Saved data entries -
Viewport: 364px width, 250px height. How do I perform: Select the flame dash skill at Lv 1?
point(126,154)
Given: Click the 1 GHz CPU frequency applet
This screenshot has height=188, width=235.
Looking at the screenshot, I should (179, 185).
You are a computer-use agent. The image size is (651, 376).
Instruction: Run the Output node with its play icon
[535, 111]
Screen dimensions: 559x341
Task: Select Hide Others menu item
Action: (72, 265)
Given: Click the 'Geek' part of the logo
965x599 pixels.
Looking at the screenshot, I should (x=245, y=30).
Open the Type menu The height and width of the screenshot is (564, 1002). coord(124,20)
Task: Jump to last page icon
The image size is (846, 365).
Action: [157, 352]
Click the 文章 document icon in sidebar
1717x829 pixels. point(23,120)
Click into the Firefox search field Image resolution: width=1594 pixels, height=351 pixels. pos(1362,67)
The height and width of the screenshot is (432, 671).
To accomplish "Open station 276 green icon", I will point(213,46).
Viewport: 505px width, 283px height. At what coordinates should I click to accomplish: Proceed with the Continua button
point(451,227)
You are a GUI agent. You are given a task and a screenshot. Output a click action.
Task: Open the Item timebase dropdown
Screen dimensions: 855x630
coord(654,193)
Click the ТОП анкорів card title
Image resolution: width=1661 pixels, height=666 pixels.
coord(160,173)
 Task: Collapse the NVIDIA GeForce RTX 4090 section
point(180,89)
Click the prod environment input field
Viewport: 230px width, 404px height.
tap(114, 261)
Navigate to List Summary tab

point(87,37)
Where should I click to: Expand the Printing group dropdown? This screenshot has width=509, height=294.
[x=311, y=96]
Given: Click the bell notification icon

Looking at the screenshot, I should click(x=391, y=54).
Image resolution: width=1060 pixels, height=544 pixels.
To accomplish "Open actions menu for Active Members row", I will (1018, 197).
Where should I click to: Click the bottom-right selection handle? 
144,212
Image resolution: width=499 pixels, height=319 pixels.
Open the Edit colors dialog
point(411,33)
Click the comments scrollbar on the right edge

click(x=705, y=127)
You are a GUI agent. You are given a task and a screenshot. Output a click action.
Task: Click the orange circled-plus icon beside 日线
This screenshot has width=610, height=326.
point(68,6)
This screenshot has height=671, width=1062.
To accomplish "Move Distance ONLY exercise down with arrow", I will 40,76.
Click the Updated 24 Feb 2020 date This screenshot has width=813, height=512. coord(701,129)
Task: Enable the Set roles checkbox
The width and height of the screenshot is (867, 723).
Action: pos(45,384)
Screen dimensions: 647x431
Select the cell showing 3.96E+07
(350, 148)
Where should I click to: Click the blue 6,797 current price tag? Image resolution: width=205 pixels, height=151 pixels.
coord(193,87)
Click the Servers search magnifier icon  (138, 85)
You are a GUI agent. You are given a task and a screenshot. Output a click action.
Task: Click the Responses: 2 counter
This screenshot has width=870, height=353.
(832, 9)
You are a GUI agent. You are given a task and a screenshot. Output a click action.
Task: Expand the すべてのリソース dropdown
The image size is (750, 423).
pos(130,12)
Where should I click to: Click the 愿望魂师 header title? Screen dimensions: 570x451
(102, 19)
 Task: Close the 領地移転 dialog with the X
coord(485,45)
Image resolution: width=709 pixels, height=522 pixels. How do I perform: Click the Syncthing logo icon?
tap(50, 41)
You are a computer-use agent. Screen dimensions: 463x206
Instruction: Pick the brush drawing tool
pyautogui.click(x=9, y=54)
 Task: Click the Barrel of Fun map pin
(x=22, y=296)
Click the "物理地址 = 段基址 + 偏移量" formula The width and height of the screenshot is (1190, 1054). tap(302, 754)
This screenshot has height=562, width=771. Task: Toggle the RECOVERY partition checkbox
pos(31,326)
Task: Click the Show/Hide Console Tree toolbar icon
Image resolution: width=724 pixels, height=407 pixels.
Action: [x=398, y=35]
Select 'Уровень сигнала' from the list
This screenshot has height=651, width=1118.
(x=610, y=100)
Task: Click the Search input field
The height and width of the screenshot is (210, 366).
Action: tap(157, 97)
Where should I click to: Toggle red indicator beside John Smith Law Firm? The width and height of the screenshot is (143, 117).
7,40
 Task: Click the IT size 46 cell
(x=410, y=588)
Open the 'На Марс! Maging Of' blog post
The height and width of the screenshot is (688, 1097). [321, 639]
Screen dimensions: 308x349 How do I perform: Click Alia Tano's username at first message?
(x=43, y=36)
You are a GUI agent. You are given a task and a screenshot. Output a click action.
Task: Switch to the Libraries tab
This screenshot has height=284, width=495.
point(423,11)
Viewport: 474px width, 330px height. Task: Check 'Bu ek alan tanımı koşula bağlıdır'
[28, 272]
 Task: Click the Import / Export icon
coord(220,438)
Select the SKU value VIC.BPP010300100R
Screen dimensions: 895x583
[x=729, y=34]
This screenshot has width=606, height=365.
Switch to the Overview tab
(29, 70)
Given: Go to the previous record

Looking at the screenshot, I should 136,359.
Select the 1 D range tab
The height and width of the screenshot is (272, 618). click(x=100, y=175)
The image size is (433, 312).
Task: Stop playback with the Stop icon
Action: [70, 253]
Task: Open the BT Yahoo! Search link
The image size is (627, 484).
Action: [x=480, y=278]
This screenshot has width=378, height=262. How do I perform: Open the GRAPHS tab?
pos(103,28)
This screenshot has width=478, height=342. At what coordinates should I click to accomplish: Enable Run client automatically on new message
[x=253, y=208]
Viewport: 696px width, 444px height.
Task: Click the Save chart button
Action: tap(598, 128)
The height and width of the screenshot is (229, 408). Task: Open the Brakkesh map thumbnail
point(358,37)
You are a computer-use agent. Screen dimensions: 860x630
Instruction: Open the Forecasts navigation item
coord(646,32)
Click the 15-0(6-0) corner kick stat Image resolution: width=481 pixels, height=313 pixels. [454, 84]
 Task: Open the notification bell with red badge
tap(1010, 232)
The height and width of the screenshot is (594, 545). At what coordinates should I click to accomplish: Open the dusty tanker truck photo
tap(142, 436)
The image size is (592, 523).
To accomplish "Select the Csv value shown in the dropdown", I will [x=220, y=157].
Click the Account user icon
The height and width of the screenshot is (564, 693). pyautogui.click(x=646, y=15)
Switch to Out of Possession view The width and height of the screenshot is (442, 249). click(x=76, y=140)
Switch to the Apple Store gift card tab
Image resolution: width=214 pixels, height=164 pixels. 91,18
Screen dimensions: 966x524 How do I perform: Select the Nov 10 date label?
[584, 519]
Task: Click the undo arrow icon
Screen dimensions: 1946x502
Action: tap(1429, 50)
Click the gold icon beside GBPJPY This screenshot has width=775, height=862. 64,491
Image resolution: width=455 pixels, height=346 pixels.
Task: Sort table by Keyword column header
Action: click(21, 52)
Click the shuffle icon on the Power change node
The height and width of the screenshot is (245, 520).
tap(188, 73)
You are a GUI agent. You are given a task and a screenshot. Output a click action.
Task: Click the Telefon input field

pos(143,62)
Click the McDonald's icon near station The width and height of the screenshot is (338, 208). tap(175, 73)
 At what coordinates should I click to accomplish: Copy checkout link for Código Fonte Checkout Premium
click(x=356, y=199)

What you will do - Word for word, quote all of the data above.

Response for this exercise -
Viewport: 364px width, 250px height. How do I perform: Select the flame dash skill at Lv 1?
point(126,154)
Given: Click the 1 GHz CPU frequency applet
This screenshot has height=188, width=235.
Looking at the screenshot, I should (179, 185).
You are a computer-use agent. The image size is (651, 376).
Instruction: Run the Output node with its play icon
[535, 111]
Screen dimensions: 559x341
Task: Select Hide Others menu item
Action: (72, 265)
Given: Click the 'Geek' part of the logo
965x599 pixels.
Looking at the screenshot, I should (x=245, y=30).
Open the Type menu The height and width of the screenshot is (564, 1002). coord(124,20)
Task: Jump to last page icon
The image size is (846, 365).
Action: [157, 352]
Click the 文章 document icon in sidebar
1717x829 pixels. point(23,120)
Click into the Firefox search field Image resolution: width=1594 pixels, height=351 pixels. pos(1362,67)
The height and width of the screenshot is (432, 671).
To accomplish "Open station 276 green icon", I will point(213,46).
Viewport: 505px width, 283px height. At what coordinates should I click to accomplish: Proceed with the Continua button
point(451,227)
You are a GUI agent. You are given a task and a screenshot. Output a click action.
Task: Open the Item timebase dropdown
Screen dimensions: 855x630
coord(654,193)
Click the ТОП анкорів card title
Image resolution: width=1661 pixels, height=666 pixels.
coord(160,173)
 Task: Collapse the NVIDIA GeForce RTX 4090 section
point(180,89)
Click the prod environment input field
Viewport: 230px width, 404px height.
tap(114, 261)
Navigate to List Summary tab

point(87,37)
Where should I click to: Expand the Printing group dropdown? This screenshot has width=509, height=294.
[x=311, y=96]
Given: Click the bell notification icon

Looking at the screenshot, I should click(x=391, y=54).
Image resolution: width=1060 pixels, height=544 pixels.
To accomplish "Open actions menu for Active Members row", I will (1018, 197).
Where should I click to: Click the bottom-right selection handle? 
144,212
Image resolution: width=499 pixels, height=319 pixels.
Open the Edit colors dialog
point(411,33)
Click the comments scrollbar on the right edge

click(x=705, y=127)
You are a GUI agent. You are given a task and a screenshot. Output a click action.
Task: Click the orange circled-plus icon beside 日线
This screenshot has width=610, height=326.
point(68,6)
This screenshot has height=671, width=1062.
To accomplish "Move Distance ONLY exercise down with arrow", I will 40,76.
Click the Updated 24 Feb 2020 date This screenshot has width=813, height=512. coord(701,129)
Task: Enable the Set roles checkbox
The width and height of the screenshot is (867, 723).
Action: pos(45,384)
Screen dimensions: 647x431
Select the cell showing 3.96E+07
(350, 148)
Where should I click to: Click the blue 6,797 current price tag? Image resolution: width=205 pixels, height=151 pixels.
coord(193,87)
Click the Servers search magnifier icon  (138, 85)
You are a GUI agent. You are given a task and a screenshot. Output a click action.
Task: Click the Responses: 2 counter
This screenshot has width=870, height=353.
(832, 9)
You are a GUI agent. You are given a task and a screenshot. Output a click action.
Task: Expand the すべてのリソース dropdown
The image size is (750, 423).
pos(130,12)
Where should I click to: Click the 愿望魂师 header title? Screen dimensions: 570x451
(102, 19)
 Task: Close the 領地移転 dialog with the X
coord(485,45)
Image resolution: width=709 pixels, height=522 pixels. How do I perform: Click the Syncthing logo icon?
tap(50, 41)
You are a computer-use agent. Screen dimensions: 463x206
Instruction: Pick the brush drawing tool
pyautogui.click(x=9, y=54)
 Task: Click the Barrel of Fun map pin
(x=22, y=296)
Click the "物理地址 = 段基址 + 偏移量" formula The width and height of the screenshot is (1190, 1054). tap(302, 754)
This screenshot has height=562, width=771. Task: Toggle the RECOVERY partition checkbox
pos(31,326)
Task: Click the Show/Hide Console Tree toolbar icon
Image resolution: width=724 pixels, height=407 pixels.
Action: [x=398, y=35]
Select 'Уровень сигнала' from the list
This screenshot has height=651, width=1118.
(x=610, y=100)
Task: Click the Search input field
The height and width of the screenshot is (210, 366).
Action: tap(157, 97)
Where should I click to: Toggle red indicator beside John Smith Law Firm? The width and height of the screenshot is (143, 117).
7,40
 Task: Click the IT size 46 cell
(x=410, y=588)
Open the 'На Марс! Maging Of' blog post
The height and width of the screenshot is (688, 1097). [321, 639]
Screen dimensions: 308x349 How do I perform: Click Alia Tano's username at first message?
(x=43, y=36)
You are a GUI agent. You are given a task and a screenshot. Output a click action.
Task: Switch to the Libraries tab
This screenshot has height=284, width=495.
point(423,11)
Viewport: 474px width, 330px height. Task: Check 'Bu ek alan tanımı koşula bağlıdır'
[28, 272]
 Task: Click the Import / Export icon
coord(220,438)
Select the SKU value VIC.BPP010300100R
Screen dimensions: 895x583
[x=729, y=34]
This screenshot has width=606, height=365.
Switch to the Overview tab
(29, 70)
Given: Go to the previous record

Looking at the screenshot, I should 136,359.
Select the 1 D range tab
The height and width of the screenshot is (272, 618). click(x=100, y=175)
The image size is (433, 312).
Task: Stop playback with the Stop icon
Action: [70, 253]
Task: Open the BT Yahoo! Search link
The image size is (627, 484).
Action: [x=480, y=278]
This screenshot has width=378, height=262. How do I perform: Open the GRAPHS tab?
pos(103,28)
This screenshot has width=478, height=342. At what coordinates should I click to accomplish: Enable Run client automatically on new message
[x=253, y=208]
Viewport: 696px width, 444px height.
Task: Click the Save chart button
Action: tap(598, 128)
The height and width of the screenshot is (229, 408). Task: Open the Brakkesh map thumbnail
point(358,37)
You are a computer-use agent. Screen dimensions: 860x630
Instruction: Open the Forecasts navigation item
coord(646,32)
Click the 15-0(6-0) corner kick stat Image resolution: width=481 pixels, height=313 pixels. [454, 84]
 Task: Open the notification bell with red badge
tap(1010, 232)
The height and width of the screenshot is (594, 545). At what coordinates should I click to accomplish: Open the dusty tanker truck photo
tap(142, 436)
The image size is (592, 523).
To accomplish "Select the Csv value shown in the dropdown", I will [x=220, y=157].
Click the Account user icon
The height and width of the screenshot is (564, 693). pyautogui.click(x=646, y=15)
Switch to Out of Possession view The width and height of the screenshot is (442, 249). click(x=76, y=140)
Switch to the Apple Store gift card tab
Image resolution: width=214 pixels, height=164 pixels. 91,18
Screen dimensions: 966x524 How do I perform: Select the Nov 10 date label?
[584, 519]
Task: Click the undo arrow icon
Screen dimensions: 1946x502
Action: tap(1429, 50)
Click the gold icon beside GBPJPY This screenshot has width=775, height=862. 64,491
Image resolution: width=455 pixels, height=346 pixels.
Task: Sort table by Keyword column header
Action: click(21, 52)
Click the shuffle icon on the Power change node
The height and width of the screenshot is (245, 520).
tap(188, 73)
You are a GUI agent. You are given a task and a screenshot. Output a click action.
Task: Click the Telefon input field

pos(143,62)
Click the McDonald's icon near station The width and height of the screenshot is (338, 208). tap(175, 73)
 At what coordinates should I click to accomplish: Copy checkout link for Código Fonte Checkout Premium
click(x=356, y=199)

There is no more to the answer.